Since retiring, you’ve created a corporate leadership training program company called Wolfpack Endeavor. How are you helping these women?

We’ve trained a few of my former teammates so I can employ them, and women from the WNBA and the National Women’s Hockey League, to help them transition to their next career. Between us we had 27 World Cup and Olympic gold medals. We want to be the most innovative company out there—no one is going into the corporate world teaching an athletic mindset. We have more companies knocking on our door to get us to run these programs, so we have to keep training athletes. And I’m praying all my friends retire so they can come work for me!

We keep coming back to the wolfpack theme—how did you decide on this message?

I started coaching my stepdaughter Tish’s soccer team. She was 11. I started to think, What moral do I want these kids to take away from practices? I’m not teaching them to be Alex Morgan. That’s a pretty lofty goal. So, I thought, When you show them this story about wolves, and how they’re part of this ecosystem, you’re telling them a story about themselves that they don’t even know they’re hearing. Writing the Barnard speech, I thought, we women are and have been a threat to the system for so long, but now it’s time to reclaim and unleash our power.

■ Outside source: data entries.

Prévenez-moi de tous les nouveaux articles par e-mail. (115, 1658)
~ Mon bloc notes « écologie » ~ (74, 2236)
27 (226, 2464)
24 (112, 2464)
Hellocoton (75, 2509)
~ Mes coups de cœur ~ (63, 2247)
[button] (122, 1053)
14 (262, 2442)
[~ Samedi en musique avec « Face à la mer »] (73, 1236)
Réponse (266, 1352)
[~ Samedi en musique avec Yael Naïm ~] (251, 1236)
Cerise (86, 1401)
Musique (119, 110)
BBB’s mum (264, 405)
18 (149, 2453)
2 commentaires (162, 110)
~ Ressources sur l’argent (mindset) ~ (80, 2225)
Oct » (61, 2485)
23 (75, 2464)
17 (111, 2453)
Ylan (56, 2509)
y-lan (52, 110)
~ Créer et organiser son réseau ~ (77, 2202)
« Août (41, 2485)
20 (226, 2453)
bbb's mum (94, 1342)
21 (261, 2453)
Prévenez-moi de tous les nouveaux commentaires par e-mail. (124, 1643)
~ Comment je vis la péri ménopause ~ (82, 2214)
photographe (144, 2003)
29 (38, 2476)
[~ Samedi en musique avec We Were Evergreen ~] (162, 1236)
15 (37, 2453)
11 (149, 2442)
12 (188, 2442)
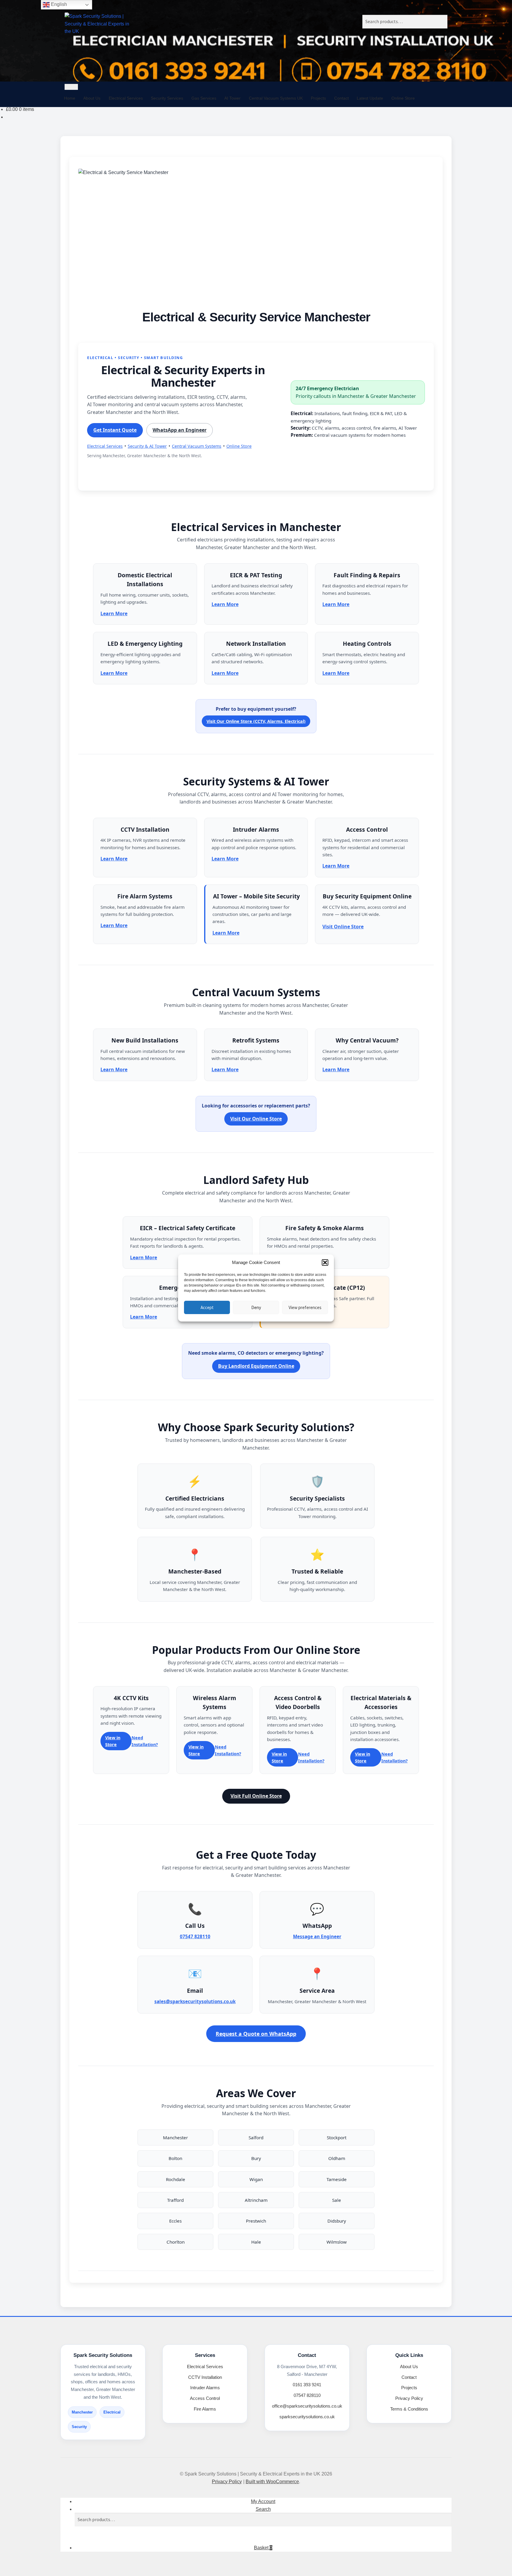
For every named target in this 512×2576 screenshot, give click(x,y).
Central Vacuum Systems (196, 446)
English (58, 4)
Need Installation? (145, 1741)
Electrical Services (126, 98)
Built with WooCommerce (272, 2481)
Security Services (167, 98)
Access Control (205, 2398)
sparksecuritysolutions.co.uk (307, 2416)
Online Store (403, 98)
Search (263, 2509)
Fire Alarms (205, 2408)
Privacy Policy (409, 2398)
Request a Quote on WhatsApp (256, 2033)
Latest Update (370, 98)
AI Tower (232, 98)
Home (69, 98)
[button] (325, 1262)
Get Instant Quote (115, 430)
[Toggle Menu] (71, 87)
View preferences (305, 1307)
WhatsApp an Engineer (180, 430)
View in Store (112, 1741)
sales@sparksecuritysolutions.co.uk (195, 2001)
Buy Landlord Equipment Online (256, 1366)
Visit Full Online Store (256, 1796)
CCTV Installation (205, 2377)
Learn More (113, 613)
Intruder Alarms (205, 2387)
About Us (91, 98)
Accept (207, 1307)
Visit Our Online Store (256, 1118)
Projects (318, 98)
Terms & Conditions (409, 2408)
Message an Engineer (317, 1936)
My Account (263, 2501)
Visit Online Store (343, 926)
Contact (341, 98)
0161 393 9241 (307, 2384)
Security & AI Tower (147, 446)
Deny (256, 1307)
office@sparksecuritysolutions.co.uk (307, 2405)
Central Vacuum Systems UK (276, 98)
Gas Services (203, 98)
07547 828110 (195, 1936)
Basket (263, 2547)
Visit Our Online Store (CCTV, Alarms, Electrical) (256, 721)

In the beginning of the book, I mention it being written from a woman’s perspective, and how women have had to find themselves in books written by men, for men. Yet this is also an opportunity for men to understand what women have been doing. Men need this information because they’re still the ones making these decisions. It’d be a dream of mine to get this book into the public school systems, so boys and girls can hear this message. How great for girls to understand that they aren’t Little Red Riding Hood. They are the wolves.